Testing for a change in mean after changepoint detection

drawing

Overview

Through tutorials, this website illustrates our framework to test the null hypothesis that there is no change in mean near changepoints estimated via L0 and binary segmentation; as described in our paper (Jewell, Fearnhead, & Witten, 2019).

Technical details

We consider the changepoint model $\begin{align} Y_{t} = \mu_{t} + \epsilon_{t}, \quad \epsilon_{t} \overset{\text{iid}}{\sim} \mathrm{N}(0, \sigma^{2}), \quad t=1,\ldots,T, \end{align}$ and assume that $\mu_1,\ldots,\mu_T$ is piecewise constant, in the sense that $\mu_{\tau_j+1}=\mu_{\tau_j + 2 } = \ldots = \mu_{\tau_{j+1}}$, $\mu_{\tau_{j+1}} \neq \mu_{\tau_{j+1}+1}$, for $j=0,\ldots,K-1$, where $0 = \tau_{0} < \tau_{1} < \ldots < \tau_{K} < \tau_{K+1} = T$, and where $\tau_1,\ldots,\tau_K$ represent the true changepoints.

Changepoint estimation

We estimate changepoints via $\ell_0$ or binary segmentation based on noisy observations $y_t$.

$\ell_0$ segmentation: In the case of $\ell_0$ segmentation (Rigaill, 2015; Maidstone, Hocking, Rigaill, & Fearnhead, 2017), changepoints are estimated by solving the optimization problem

$\begin{align} \underset{\mu\in\mathbb{R}^{T}}{\mathrm{minimize}}{\frac12 \sum_{t = 1}^{T} (y_{t} - \mu_{t})^{2} + \lambda \sum_{t = 2}^{T} 1_{(\mu_{t} \neq \mu_{t-1})}}, \end{align}$ for the global optimum.
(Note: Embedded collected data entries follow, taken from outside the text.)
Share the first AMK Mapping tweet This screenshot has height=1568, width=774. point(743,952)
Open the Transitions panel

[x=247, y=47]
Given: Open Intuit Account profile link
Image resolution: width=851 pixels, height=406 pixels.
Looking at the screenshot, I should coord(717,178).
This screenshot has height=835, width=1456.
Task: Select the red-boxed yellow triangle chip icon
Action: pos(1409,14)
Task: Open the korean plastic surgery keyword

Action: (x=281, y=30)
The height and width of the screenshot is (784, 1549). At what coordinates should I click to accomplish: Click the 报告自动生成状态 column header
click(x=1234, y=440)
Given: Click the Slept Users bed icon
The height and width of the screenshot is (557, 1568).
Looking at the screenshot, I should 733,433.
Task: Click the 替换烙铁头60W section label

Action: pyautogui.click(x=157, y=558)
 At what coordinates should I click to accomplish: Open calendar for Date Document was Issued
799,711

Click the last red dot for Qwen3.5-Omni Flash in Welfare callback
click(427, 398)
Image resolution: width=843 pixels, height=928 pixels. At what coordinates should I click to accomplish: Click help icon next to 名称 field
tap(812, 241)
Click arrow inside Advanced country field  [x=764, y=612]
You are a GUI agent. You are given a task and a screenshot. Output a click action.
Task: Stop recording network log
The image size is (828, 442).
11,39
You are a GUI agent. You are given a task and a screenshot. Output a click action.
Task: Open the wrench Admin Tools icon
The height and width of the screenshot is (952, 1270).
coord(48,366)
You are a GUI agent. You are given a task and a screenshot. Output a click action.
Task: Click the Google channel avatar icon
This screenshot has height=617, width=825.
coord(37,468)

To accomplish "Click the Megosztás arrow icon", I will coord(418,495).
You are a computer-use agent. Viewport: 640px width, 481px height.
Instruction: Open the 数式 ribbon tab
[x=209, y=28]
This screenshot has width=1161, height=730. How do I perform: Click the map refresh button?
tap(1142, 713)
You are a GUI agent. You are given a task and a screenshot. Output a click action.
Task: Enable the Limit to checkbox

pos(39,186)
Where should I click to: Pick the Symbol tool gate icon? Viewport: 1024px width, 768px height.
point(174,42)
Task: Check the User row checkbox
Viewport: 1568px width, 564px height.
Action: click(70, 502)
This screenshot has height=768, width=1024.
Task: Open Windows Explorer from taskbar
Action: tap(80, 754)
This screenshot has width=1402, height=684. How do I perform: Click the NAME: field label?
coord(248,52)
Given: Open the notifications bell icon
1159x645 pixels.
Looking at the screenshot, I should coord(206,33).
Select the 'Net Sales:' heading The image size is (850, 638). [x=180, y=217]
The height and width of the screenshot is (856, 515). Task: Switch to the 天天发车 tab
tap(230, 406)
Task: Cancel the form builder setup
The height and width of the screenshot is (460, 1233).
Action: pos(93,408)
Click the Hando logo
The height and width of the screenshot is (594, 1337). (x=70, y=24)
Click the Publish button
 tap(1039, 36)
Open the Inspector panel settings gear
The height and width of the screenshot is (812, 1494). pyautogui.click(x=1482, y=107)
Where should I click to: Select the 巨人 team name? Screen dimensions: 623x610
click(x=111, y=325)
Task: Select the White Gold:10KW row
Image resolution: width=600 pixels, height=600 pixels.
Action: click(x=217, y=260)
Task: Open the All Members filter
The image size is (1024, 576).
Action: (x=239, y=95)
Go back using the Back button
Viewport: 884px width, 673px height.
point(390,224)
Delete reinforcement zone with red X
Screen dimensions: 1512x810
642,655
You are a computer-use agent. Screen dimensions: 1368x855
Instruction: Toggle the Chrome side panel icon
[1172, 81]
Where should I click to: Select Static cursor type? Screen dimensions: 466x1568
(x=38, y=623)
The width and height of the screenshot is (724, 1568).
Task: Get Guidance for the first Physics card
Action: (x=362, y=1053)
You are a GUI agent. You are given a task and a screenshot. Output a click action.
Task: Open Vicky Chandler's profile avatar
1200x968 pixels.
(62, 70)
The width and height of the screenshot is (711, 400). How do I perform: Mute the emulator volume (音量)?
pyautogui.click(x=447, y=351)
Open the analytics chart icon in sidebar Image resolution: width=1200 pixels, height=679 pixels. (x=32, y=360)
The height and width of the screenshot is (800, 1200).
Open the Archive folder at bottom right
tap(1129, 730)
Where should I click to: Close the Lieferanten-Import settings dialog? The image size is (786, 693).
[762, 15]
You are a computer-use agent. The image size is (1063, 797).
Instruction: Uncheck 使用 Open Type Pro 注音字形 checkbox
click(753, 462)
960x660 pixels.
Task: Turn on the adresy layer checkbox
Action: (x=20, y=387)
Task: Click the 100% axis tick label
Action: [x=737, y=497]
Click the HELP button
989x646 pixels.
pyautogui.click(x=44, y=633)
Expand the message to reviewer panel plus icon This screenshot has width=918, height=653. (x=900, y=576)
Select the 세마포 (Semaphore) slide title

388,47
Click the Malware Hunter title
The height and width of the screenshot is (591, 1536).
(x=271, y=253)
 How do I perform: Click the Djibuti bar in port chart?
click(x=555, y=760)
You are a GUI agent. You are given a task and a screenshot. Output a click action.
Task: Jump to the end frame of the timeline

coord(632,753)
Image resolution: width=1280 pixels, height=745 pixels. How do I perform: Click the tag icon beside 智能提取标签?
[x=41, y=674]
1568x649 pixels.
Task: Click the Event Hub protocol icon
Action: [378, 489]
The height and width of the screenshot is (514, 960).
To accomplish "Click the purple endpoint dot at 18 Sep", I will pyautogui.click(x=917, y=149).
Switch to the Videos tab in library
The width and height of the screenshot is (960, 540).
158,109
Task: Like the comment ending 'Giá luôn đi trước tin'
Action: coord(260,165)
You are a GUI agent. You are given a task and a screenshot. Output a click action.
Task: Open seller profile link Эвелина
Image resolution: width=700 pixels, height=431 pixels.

Our estimates for the changepoints correspond to the breakpoints of $\hat{\mu}_1, \ldots, \hat{\mu}_T$. This results in estimated changepoints $\mathcal{M}(y) =\{\hat{\tau}_1, \ldots,\hat{\tau}_K\}$.

Binary segmentation: In the case of binary segmentation (Vostrikova, 1981), changepoints are estimated by recursively maximizing the CUSUM statistic: $\begin{align} g^{\top}_{(s, \tau, e)}y := \sqrt{\frac{1}{\frac{1}{|e - \tau|} + \frac{1}{|\tau+1-s|}}}(\bar{y}_{(\tau+1):e} - \bar{y}_{s:\tau}), \end{align}$ defined through a contrast $g_{(s, \tau, e)}\in\mathbb{R}^{T}$, which summarizes the evidence for a change at $\tau$ in the data $y_{s:e}:= (y_{s}, \ldots, y_{e})$ by the difference in the empirical mean of the data before and after $\tau$ (normalized to have the same variance for all $\tau$). The first estimated changepoint maximizes the CUSUM statistic over all possible locations. Subsequent changepoints are estimated at the location that maximizes the CUSUM statistic of the data when regions between previously estimated changepoints are considered. This results in estimated changepoints $\mathcal{M}(y) =\{\hat{\tau}_1, \ldots,\hat{\tau}_K\}$, the order each changepoint entered the model $\mathcal{O}(y)$, and the sign of the change in mean due to each changepoint $\Delta(y)$.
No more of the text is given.